Suppose I've a scrambled vector of consecutive integers 1:n, say {3,6,2,1,4,5}. My problem is to find, for each element, the number of elements to its left that are smaller than itself. So I'd like the program to return {0,1,0,0,3,4} for this example. This is what I've written in Fortran:
subroutine iterrank(n,invec,outvec,tempvec)
implicit none
integer :: n, i, currank
integer, dimension(n) :: invec, outvec, tempvec
tempvec = 0
outvec = 0
do i = 1,n
currank = invec(i)
outvec(i) = tempvec(currank)
tempvec(currank:n) = tempvec(currank:n) + 1
end do
return
end subroutine
It takes a temporary array (vector), and for each digit d the loop comes across, it adds 1 to every element beyond position d in the temporary vector. The next iteration then takes the appropriate element in the temporary vector as the count of elements smaller than itself. My questions are:
1) I believe this is of complexity O(n^2), since there are O(n) writes to the temporary vector in each iteration of the loop. Am I correct?

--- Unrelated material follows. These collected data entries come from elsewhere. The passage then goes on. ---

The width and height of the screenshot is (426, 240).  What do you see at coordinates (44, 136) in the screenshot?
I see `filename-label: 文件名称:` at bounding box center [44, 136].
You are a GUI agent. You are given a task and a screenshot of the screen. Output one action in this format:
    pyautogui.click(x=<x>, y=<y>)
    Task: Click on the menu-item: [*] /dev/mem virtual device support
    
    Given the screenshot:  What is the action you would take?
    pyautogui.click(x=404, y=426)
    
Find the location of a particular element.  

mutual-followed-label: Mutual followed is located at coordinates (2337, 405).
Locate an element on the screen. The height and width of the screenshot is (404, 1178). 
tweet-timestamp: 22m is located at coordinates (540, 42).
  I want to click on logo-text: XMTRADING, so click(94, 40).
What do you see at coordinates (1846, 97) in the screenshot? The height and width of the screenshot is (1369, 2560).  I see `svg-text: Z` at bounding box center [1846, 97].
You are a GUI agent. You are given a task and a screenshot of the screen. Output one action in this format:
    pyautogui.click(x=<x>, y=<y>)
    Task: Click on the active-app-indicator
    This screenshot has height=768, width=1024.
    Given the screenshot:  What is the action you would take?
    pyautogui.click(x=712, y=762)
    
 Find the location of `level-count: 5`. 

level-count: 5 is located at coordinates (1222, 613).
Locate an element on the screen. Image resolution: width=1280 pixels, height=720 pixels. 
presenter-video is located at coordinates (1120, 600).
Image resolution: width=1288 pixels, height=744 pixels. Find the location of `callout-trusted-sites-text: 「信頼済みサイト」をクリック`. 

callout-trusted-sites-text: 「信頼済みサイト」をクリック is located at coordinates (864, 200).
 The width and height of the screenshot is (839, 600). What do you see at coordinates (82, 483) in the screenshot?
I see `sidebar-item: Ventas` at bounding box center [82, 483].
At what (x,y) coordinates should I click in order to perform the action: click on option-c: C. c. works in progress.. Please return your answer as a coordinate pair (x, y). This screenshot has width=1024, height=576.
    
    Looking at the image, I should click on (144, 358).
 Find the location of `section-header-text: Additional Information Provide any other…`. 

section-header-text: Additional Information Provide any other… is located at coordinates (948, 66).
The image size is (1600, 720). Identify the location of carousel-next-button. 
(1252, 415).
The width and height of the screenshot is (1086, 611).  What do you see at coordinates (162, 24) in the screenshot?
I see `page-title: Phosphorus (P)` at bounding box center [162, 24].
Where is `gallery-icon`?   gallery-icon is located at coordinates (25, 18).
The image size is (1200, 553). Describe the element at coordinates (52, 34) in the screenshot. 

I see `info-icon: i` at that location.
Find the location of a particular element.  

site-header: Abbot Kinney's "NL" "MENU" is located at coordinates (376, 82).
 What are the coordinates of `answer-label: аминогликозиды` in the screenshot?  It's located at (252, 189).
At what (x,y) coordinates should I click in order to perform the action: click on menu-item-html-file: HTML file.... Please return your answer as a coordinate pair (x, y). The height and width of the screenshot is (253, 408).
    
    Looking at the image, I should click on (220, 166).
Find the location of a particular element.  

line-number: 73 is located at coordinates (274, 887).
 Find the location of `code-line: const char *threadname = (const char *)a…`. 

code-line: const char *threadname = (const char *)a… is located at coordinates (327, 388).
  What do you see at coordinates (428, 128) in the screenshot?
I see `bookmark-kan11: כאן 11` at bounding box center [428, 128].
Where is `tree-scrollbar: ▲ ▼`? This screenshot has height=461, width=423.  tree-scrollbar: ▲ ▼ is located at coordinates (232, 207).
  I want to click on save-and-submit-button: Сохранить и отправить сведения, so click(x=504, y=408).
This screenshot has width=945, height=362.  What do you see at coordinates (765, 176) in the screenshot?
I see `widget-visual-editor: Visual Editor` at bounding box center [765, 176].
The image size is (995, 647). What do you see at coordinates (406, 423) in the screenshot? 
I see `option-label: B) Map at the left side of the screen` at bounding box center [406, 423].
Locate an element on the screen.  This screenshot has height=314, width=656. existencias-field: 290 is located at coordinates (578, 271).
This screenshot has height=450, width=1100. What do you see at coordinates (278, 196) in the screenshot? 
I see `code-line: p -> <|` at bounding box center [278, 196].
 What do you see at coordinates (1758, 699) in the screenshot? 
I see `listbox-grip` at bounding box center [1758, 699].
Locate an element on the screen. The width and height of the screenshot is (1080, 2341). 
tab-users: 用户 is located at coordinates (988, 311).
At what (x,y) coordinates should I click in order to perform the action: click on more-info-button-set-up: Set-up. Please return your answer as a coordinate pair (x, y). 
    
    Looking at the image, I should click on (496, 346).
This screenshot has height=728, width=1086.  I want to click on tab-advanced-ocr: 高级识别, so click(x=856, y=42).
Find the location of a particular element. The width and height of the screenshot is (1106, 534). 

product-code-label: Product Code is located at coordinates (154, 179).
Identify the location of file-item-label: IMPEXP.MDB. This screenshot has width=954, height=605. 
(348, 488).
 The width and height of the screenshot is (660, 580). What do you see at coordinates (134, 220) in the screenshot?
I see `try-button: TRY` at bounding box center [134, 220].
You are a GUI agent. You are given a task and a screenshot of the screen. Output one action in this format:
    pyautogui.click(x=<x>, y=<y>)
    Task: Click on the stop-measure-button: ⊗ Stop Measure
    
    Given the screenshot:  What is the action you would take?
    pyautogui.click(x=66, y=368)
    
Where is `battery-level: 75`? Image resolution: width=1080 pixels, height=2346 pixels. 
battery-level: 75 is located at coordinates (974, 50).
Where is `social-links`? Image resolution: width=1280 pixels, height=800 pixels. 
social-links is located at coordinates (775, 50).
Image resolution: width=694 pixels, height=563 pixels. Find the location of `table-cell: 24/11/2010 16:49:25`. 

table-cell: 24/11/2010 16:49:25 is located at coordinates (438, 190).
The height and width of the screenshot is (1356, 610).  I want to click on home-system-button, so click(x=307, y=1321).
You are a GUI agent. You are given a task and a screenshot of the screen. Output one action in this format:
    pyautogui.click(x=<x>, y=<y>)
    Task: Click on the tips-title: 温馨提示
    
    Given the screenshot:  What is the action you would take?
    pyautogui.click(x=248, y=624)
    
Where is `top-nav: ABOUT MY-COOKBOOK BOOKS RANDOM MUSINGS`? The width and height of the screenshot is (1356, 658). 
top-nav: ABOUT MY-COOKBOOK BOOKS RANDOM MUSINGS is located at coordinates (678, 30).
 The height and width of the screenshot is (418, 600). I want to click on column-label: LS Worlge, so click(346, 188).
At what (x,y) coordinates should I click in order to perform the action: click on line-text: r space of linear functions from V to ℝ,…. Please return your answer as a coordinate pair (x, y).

2) Is there a more efficient way of doing this for large n (say, >100k)?
I believe this would be more efficient, and you could also reduce the temporary integer array to a single byte.
subroutine iterrank(n,invec,outvec,tempvec)
implicit none
integer :: n, i, currank
integer, dimension(n) :: invec, outvec, tempvec
tempvec = 0
!outvec = 0 ! no need to initialize something overwritten below
do i = 1 , n
currank = invec(i)
outvec(i) = sum( tempvec(1:currank) )
tempvec(currank) = 1
end do
end subroutine
The gain is that you are only writing twice per index, however you are reading elements a maximum of n*n times.
EDIT:
I haven't tried this, but it should do less reads, with a possible overhead of branching. It is possibly faster for extremely large arrays, I would however expect it to be slower for short arrays:
subroutine iterrank(n,invec,outvec,tempvec)
implicit none
integer :: n, i, currank, prevrank
integer, dimension(n) :: invec, outvec, tempvec
tempvec = 0
outvec(1) = 0
tempvec(invec(1)) = 1
do i = 2 , n
prevrank = invec(i-1)
currank = invec(i)
if ( abs(prevrank-currank) > currank ) then
outvec(i) = sum( tempvec(1:currank) )
else if ( prevrank < currank ) then
outvec(i) = outvec(i-1) + sum( tempvec(prevrank:currank) )
else
outvec(i) = outvec(i-1) - sum( tempvec(currank:prevrank-1) )
end if
tempvec(currank) = 1
end do
end subroutine iterrank